ASSIGNED TASK: What is needed is an exact reproduction of the lines from the one that contains "The width and height of the screenshot is (768, 1024)." through the end of the data, both included and nothing else, with pictures omitted.

[Saved data entries]

+-------+

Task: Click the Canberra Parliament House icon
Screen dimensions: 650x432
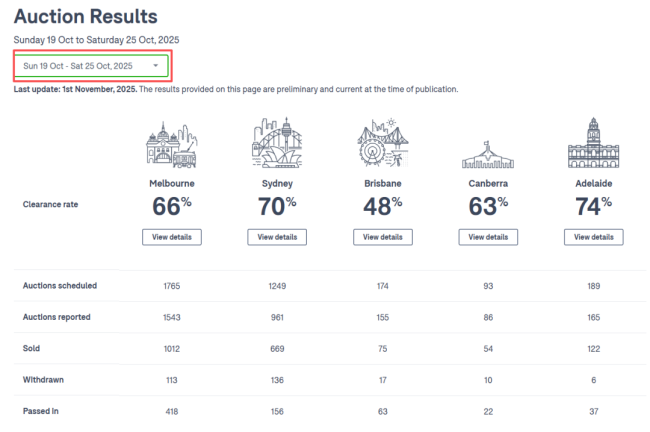Action: point(488,152)
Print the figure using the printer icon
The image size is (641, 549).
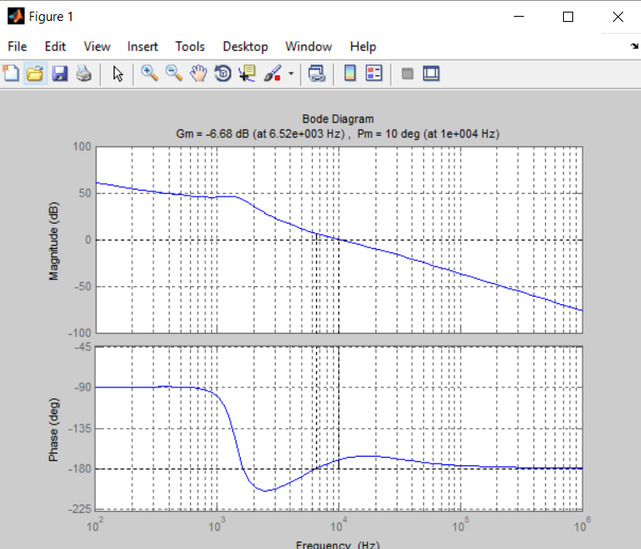(83, 73)
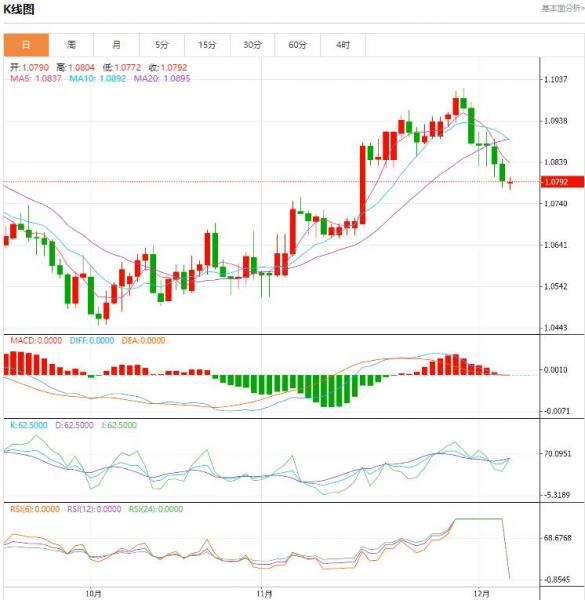Switch to the monthly 月 tab
The width and height of the screenshot is (585, 600).
pyautogui.click(x=117, y=45)
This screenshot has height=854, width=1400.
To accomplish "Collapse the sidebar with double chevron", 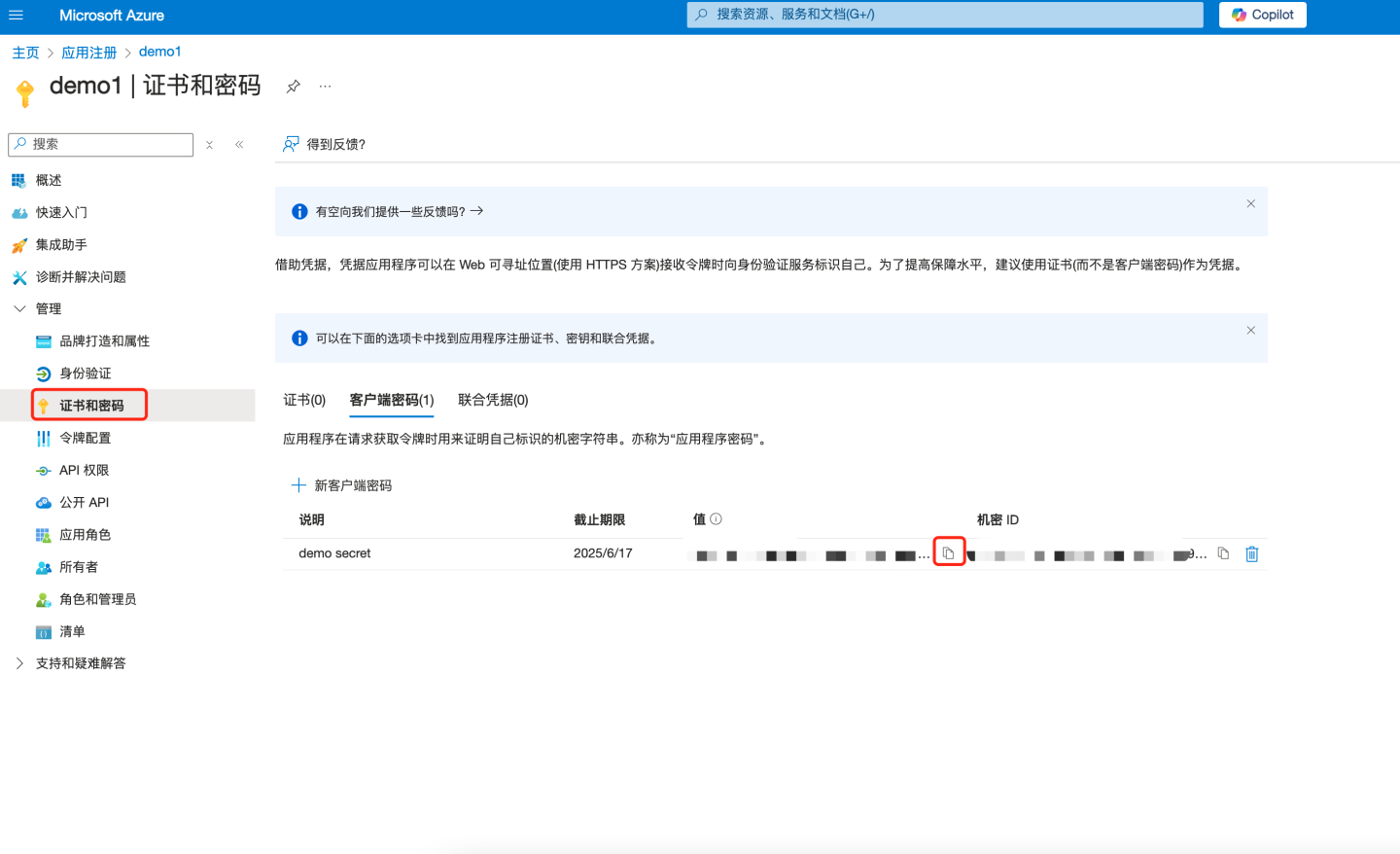I will pos(239,145).
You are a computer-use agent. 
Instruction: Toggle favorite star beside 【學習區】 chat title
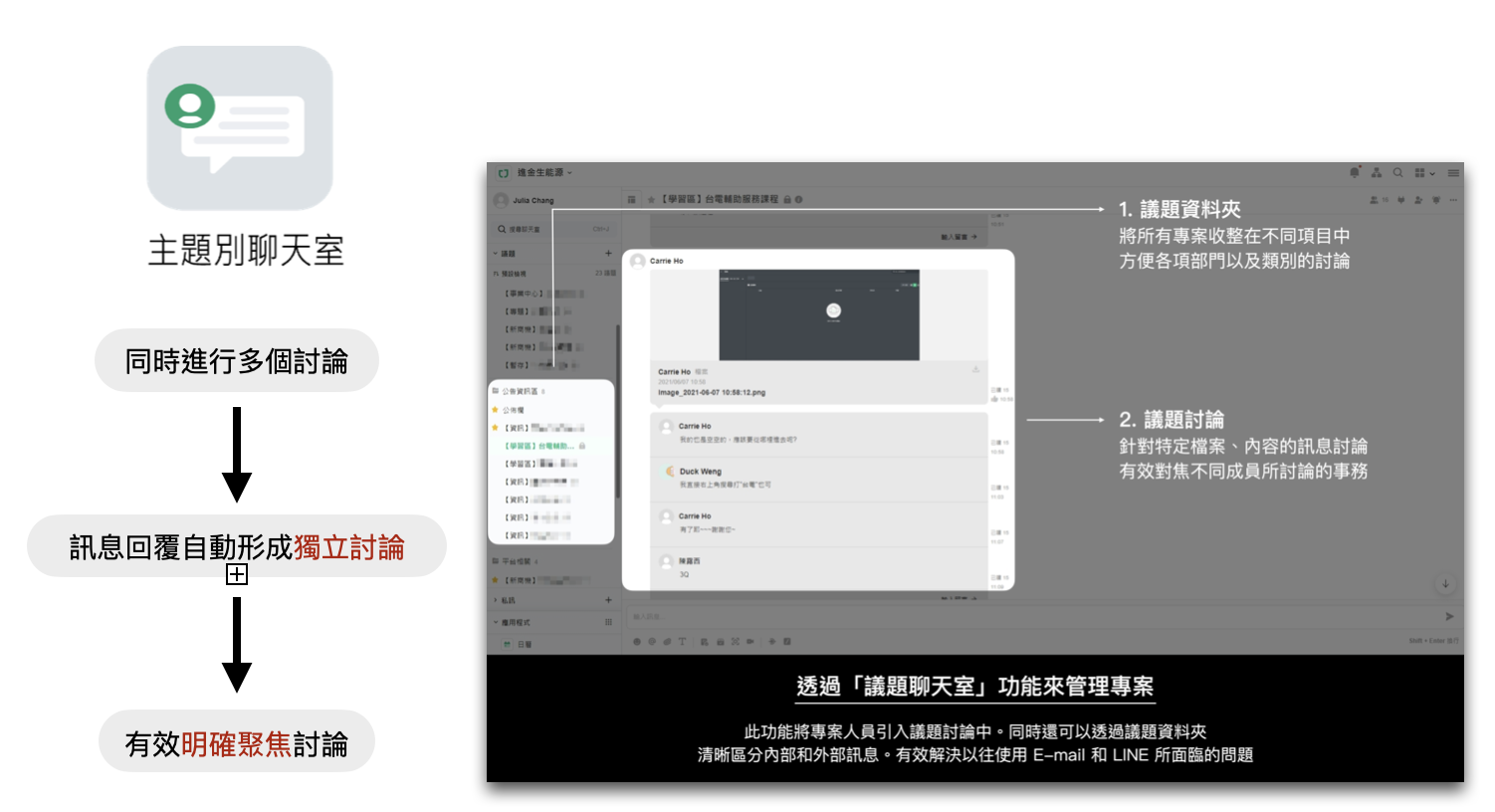click(651, 200)
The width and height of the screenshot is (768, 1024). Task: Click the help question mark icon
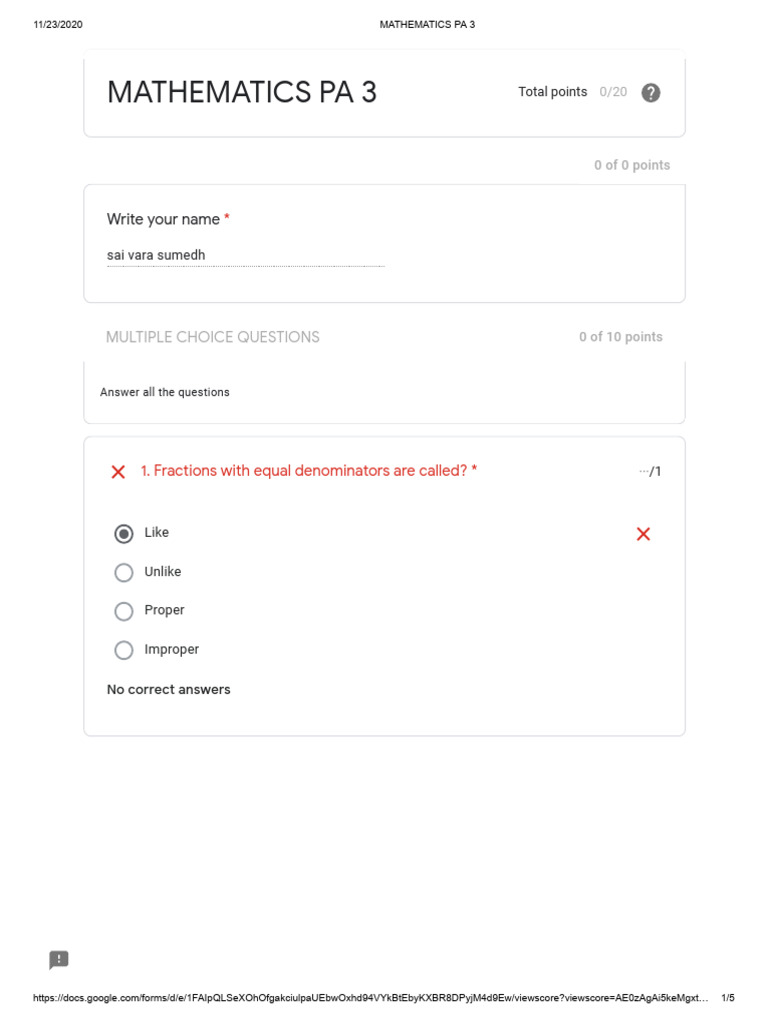[x=651, y=93]
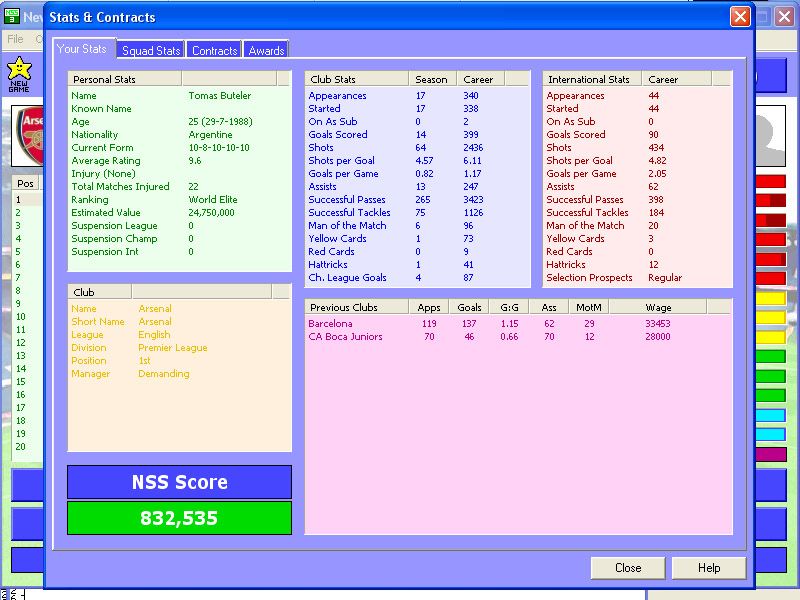The width and height of the screenshot is (800, 600).
Task: Select the Awards tab
Action: coord(266,50)
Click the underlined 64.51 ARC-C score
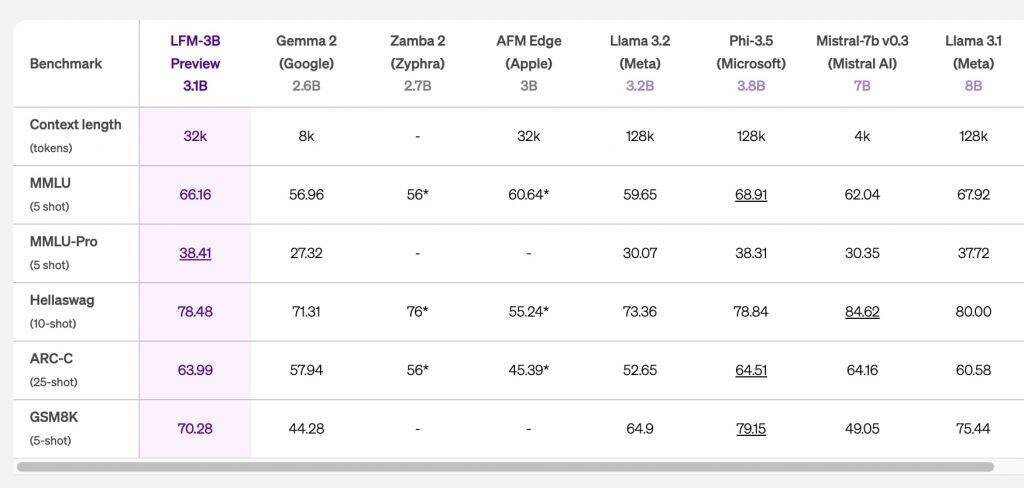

+-------+

OUTPUT OF THE TASK:
The width and height of the screenshot is (768, 1024). Task: Click the help question mark icon
[x=651, y=93]
The width and height of the screenshot is (800, 600).
Task: Select the Awards tab
Action: coord(266,50)
Click the underlined 64.51 ARC-C score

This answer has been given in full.